OP Here...Just wanted to an update...I am looking for new jobs, but unfortunently, they are hard to come by. Things here are still pretty tense, but I just basically do my job, and then leave when the parents come home. It is not at all how I would like it, but I cannot afford not to be working right now. If I cannot find something soon, I will just have to suck it up until June/July. I did ask about the whole "asking about food thing", and they said that it is not unreasonable of them to ask that I call everytime I want to take something out of the kitchen. I said that I disagreed, but that was basically the end of that. Anyways, just a thing about nannies vs. aupairs, I am 24, college educated, and definently do not have aupair duties! lol. I moved to another country (from Colorado) to learn a third language. I really think it is only in the USA that the aupairs are rather young, naive, and unexperienced. Most of my friends here have all been to college, but merely moved here for the same reason I did! Anyways, thank you all for you comments and advice. I appreciate it! :)

Some Thoughts said...

Consider building a food store within the room they've given you.

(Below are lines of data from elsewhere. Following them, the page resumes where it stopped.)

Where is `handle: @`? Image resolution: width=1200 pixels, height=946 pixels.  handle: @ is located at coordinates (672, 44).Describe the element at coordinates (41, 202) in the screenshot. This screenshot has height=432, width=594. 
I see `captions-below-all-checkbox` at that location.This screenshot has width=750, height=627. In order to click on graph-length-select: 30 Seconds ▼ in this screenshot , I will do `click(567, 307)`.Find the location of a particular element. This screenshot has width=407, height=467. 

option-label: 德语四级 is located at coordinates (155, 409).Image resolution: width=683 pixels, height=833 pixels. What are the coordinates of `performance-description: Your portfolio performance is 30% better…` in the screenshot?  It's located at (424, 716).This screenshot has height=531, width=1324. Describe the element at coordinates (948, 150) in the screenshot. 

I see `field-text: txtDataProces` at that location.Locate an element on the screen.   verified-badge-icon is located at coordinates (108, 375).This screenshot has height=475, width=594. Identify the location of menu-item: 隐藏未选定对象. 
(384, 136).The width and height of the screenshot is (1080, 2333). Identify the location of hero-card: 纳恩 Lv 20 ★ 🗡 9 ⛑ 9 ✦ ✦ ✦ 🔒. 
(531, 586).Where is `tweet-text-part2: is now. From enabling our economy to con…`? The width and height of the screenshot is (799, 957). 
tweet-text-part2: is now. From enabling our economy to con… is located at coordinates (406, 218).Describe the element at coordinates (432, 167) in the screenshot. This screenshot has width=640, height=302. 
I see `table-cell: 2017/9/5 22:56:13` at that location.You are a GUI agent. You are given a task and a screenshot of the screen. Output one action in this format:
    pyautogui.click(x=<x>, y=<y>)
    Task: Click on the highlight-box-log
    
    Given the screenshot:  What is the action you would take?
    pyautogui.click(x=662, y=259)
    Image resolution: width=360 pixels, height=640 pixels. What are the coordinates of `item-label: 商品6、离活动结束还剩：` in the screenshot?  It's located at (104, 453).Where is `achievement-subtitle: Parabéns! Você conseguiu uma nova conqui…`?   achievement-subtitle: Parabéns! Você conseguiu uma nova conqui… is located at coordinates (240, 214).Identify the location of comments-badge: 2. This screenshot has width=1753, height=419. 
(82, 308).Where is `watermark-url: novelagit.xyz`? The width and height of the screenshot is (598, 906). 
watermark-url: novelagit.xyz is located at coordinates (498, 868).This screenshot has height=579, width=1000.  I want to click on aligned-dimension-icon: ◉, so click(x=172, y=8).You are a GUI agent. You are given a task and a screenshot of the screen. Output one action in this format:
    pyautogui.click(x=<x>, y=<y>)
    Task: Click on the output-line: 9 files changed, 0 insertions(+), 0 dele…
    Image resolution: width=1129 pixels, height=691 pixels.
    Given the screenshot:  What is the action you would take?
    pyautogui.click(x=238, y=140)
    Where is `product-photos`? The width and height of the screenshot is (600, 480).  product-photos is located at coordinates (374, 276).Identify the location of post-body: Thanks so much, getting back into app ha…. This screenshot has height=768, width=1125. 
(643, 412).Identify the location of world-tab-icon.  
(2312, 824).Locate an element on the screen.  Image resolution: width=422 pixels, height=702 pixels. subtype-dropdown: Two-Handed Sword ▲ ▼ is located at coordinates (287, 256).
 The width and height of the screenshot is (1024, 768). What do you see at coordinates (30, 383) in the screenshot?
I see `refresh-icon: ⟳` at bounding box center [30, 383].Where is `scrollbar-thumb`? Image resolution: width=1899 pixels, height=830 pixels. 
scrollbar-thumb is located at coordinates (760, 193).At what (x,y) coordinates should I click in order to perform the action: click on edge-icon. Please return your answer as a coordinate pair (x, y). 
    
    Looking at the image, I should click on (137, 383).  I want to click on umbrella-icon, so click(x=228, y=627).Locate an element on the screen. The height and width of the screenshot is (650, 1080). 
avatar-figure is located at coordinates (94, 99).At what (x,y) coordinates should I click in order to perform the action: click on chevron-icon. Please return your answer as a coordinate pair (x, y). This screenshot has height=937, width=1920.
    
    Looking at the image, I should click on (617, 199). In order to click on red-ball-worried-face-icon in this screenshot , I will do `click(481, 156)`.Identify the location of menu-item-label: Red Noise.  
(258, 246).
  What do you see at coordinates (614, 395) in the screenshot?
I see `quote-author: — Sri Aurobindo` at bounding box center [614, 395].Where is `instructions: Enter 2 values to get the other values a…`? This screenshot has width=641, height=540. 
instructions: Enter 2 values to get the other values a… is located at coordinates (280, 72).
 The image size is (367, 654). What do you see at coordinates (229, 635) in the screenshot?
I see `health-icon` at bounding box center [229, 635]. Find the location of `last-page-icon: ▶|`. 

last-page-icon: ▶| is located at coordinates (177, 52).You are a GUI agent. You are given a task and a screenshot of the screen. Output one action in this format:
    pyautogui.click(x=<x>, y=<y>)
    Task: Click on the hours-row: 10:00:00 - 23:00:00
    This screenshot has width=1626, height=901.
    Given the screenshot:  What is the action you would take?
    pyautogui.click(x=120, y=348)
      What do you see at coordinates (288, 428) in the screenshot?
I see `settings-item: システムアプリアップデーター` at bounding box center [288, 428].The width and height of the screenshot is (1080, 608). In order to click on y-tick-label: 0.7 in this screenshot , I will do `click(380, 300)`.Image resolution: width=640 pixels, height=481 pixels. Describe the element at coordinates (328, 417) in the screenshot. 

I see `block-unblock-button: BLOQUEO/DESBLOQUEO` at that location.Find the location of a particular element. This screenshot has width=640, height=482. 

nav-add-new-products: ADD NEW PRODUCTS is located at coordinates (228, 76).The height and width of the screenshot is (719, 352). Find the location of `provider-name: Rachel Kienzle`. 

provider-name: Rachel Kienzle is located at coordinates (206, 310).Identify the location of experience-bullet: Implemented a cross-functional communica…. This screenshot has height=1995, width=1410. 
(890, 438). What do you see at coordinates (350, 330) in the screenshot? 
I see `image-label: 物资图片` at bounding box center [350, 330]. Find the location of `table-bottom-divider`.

If they object, ask what the alternative is. After all, they don't expect you to eat out every time you can't get a hold of them, do they? It is after all much too expensive to do that. Be sure to mention something you're saving money for.

After getting the initial non perishables in the room, begin researching mini fridges. Go as far as print outs or copies of Consumer Reports.

Leave the print outs about, but don't make a point of it. When they ask, answer that you intend to get a fridge since you don't have access to their kitchen.

When the protest and try to remind you of your [restricted] access.

Consider saying something akin to, "I don't if you're a sleep, or if the cell tower goes down or any number of things. A small fridge is a cheap fix that makes us both happy and I can give it away before I go."

So now:
1. They may want to relent on the kitchen access matter to avoid the fridge or no fridge debate or, as we would all hope, see your point of view about needing to be trusted with access and have access. In that case, merge what you have with what they have, and try to add things on a weekly basis.

2. They may allow the fridge, in which case heck, you've got the access you need.

3. This may cause further tension and end the world by this time next Tuesday.

Have fun!

chick said...

Do as they say. Call them every single solitary time you want something from the kitchen.

Call them, do not walk into their area of the home and ask them. If they don't answer, keep calling until they do respond.

Make sure to get late night munchies a few times per week.

I bet that either they will relent and rescind their orders, or they will be happy you are such a good little order follower.

Either way, you get to laugh at them for being nitwits.